Sonunda yorgun ve argin bir sekilde ana odadan ciktik.  Kapida kafasinda sarigi eksik posbiyikli bir adam, iki-uc usta hareketle pestemali cikarip bizi havlulara sardi.  Bas havlusunu da kafamin ustunde Marge Simpson’in saci gibi olacak sekilde efemine tarzda bagladi.  Giristeki avluda, havuz kenarina oturup orta sekerli Turk kahvelerimizi ictik.  Serinlik sayesinde yavas yavas kendimize geldik.  Takunyalarimizla sakada sukada yukari giyinme odalarina ciktik.  O anda bir adam aniden onumde belirip “Acayim abi,” diye elimden anahtarimi kapti ve odamin kapisini acti.  “Lan lan, dur!” diyemeden iceri girdi.  “Kurulayayim abi,” dedi.   “Sagolasin, ben kurulanirim.” “Sacini kurulayayim abicim!”, “Yok ben kurularim.”  “Peki baska emrin var mi abi?”  Acaba ne emrim olabilir diye dusunmek istemedim.  “Yok, sagol cik baska ihsan istemez” dedim.  Daha fazla usteletmeden cikti.  Gozluklerime kavustum – etrafimdaki bulanik dunyanin netlik ayari yapildi.  Kurulandim, giyindim, ciktim.

Tekrar asagiya indik bir baktik, sira halinde 2-3 adam.
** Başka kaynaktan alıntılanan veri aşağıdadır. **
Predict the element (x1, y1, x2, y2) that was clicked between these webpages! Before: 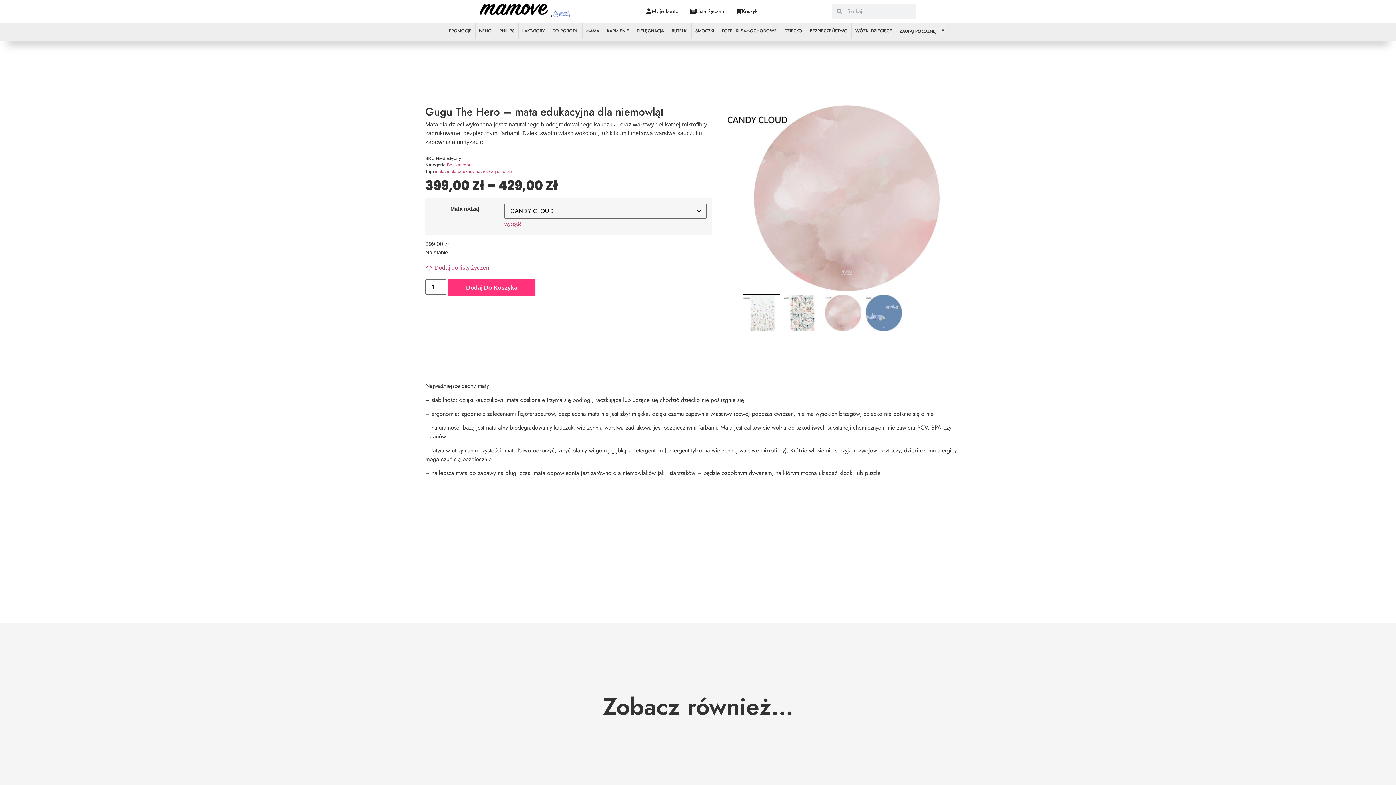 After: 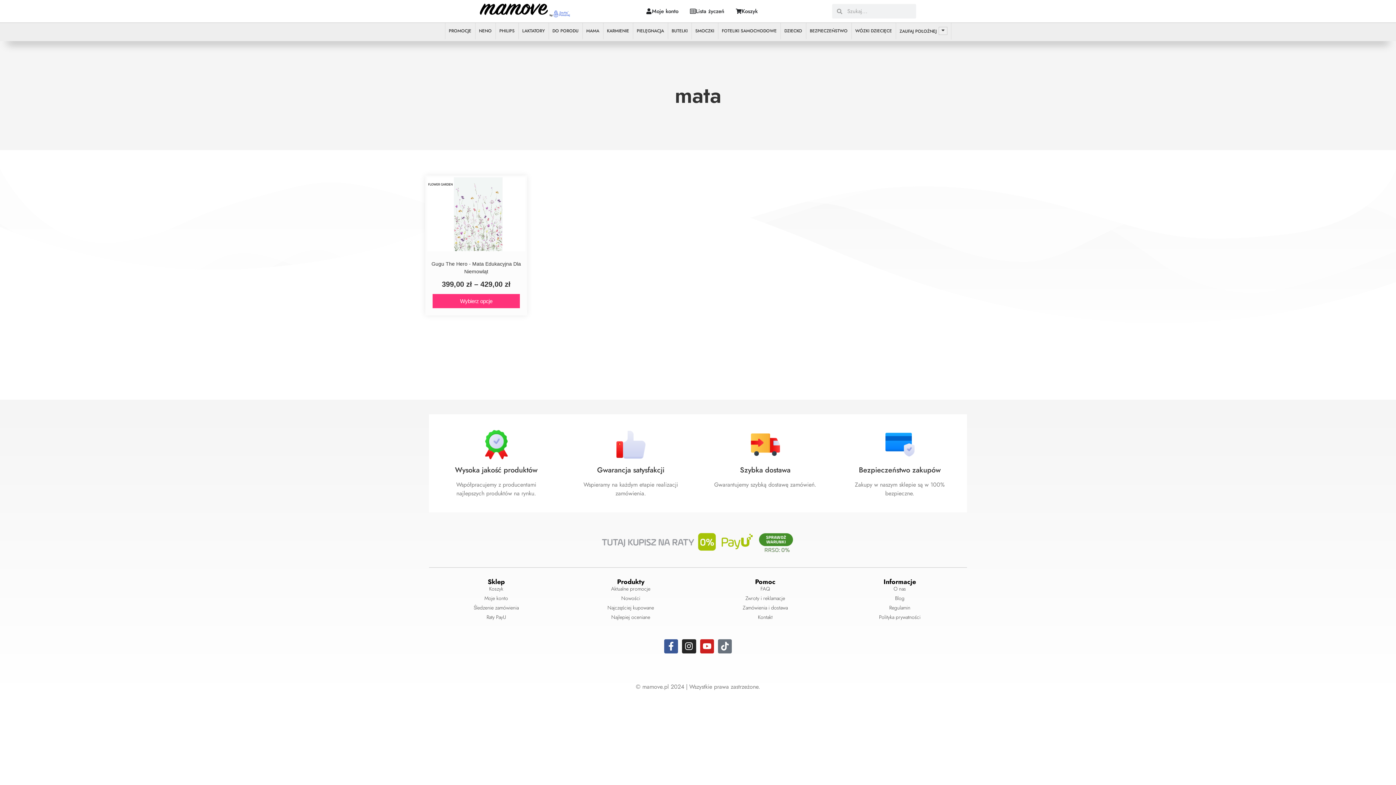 Action: label: mata bbox: (434, 169, 444, 174)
Biz ayakkabilari giyip takunyalari geri verirken o 3-4, 5-6 oldu. Kapi acanlar, havlu tutanlar, takunya verenler, tellak bey vesaire vesaire. Biz de siraya gectik. Mactan sonra birbirlerini kutlayan iki takim oyunculari gibi sirayla hepsine bahsis verdik. Bozuk parasi olmayanlarin parasini hemen bozdular.  Bitti sanip cikarken bu sefer sismanca bir adami gosterdiler ve, “Hamamagasina bashisini vermeden olur mu?” diye bizi ayipladilar.  Neyse o hamamagasina da verdik bahsisini ve nihayet disari ciktik. Megersem bu hamamagasi yillarini hamama vermis bir kisi olup, emeklilik maasi gibi simdi otomatikman bahsis aliyormus.

Merasim bitince temiz havaya ciktik ama disarda birden sicak hava tekrar bir hamam etkisi yapti. Biraz basim falan dondu, ama Sampiyon Kokorec’e kokorec yemege giderken kendimi tertemiz hissetmenin mutlulugu, cuzdani kaptirmadan cikmanin mutluluguna karisti.